ジャーナリストの青木理氏が13日、「サンデーモーニング」(TBS系)に出演し、北京五輪について「心から楽しめない」とコメントした。

 番組冒頭に司会の関口宏が「色々な問題を抱えながらオリンピックが進んでいる一週間と言ったらいいでしょうか」と切り出した。

 番組では、日本選手にメダルラッシュが続く一方で、首をかしげるような判定も相次ぎ、議論を呼んでいることを報じた。

 青木氏は「スポーツのすばらしさというのを痛感する一方で、なんか心から楽しめない。東京オリンピックもそうだったけど楽しめない。東京の場合でいうと命よりも開催の方が優先された感じもありますし。中国で言うと国威発揚というか人権よりも開催なんだ。政治利用の気配がものすごく強まっている」と私見を述べた。

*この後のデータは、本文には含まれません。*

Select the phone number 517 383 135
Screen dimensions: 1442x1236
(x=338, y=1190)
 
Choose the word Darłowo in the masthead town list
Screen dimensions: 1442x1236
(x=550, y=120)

 続けて商業化する五輪の問題を指摘。「結果的に東京もそうでしたけど開催費が膨大にかかる。商業化する、肥大化するオリンピックが原点からだいぶ外れてきた。このままいくと権威主義的な国家、あるいは国威発揚するような国家でしか今後、オリンピックなんて開けないんじゃないか。実際そういう傾向になってきてますよね」と話した。

「頑張っている選手たちの活躍を心から応援できない、心から楽しめない。オリンピックの在りようというのを根本から考えないと。多分、オリンピックそのものが行き詰まりかけているんじゃないかなということを痛感させられる東京、北京のオリンピックだったなって感じが僕はします」と話した。